---------- Records to process ----------

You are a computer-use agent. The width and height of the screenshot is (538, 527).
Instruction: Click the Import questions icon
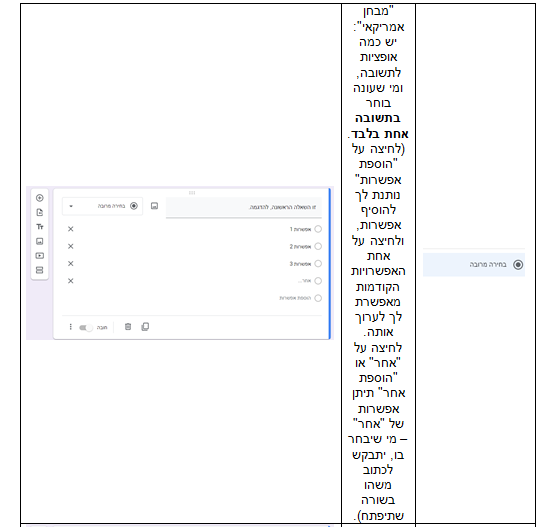39,212
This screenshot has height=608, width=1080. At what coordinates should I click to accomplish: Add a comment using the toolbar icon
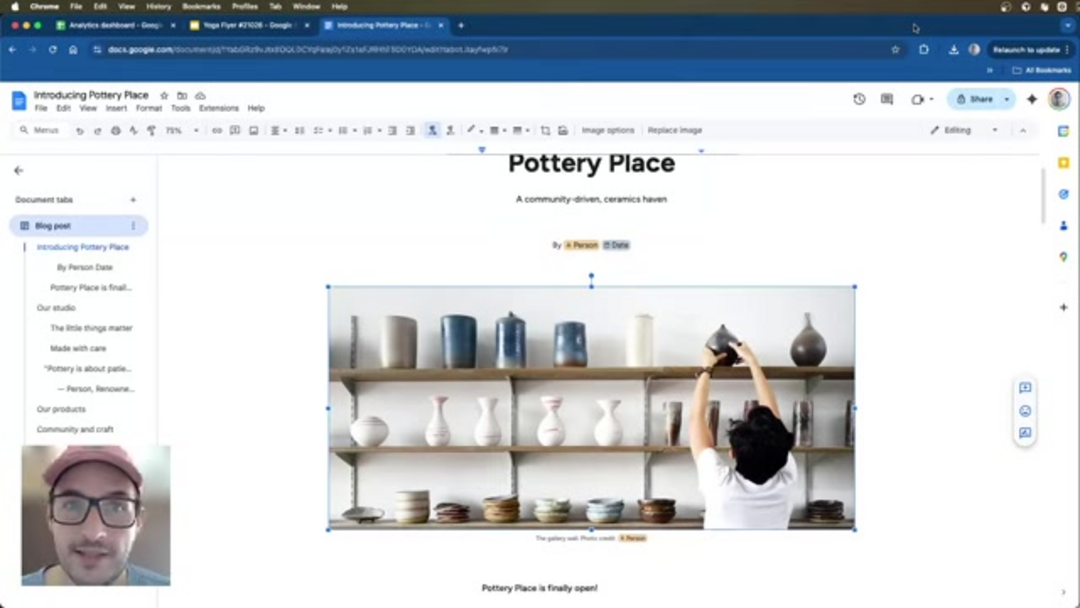[x=235, y=130]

----------

§ Given request
Write out these lines exactly as they appear, leaving out the pictures.

§ The reply
You are a computer-use agent. The width and height of the screenshot is (538, 527).
Instruction: Click the Import questions icon
39,212
This screenshot has height=608, width=1080. At what coordinates should I click to accomplish: Add a comment using the toolbar icon
[x=235, y=130]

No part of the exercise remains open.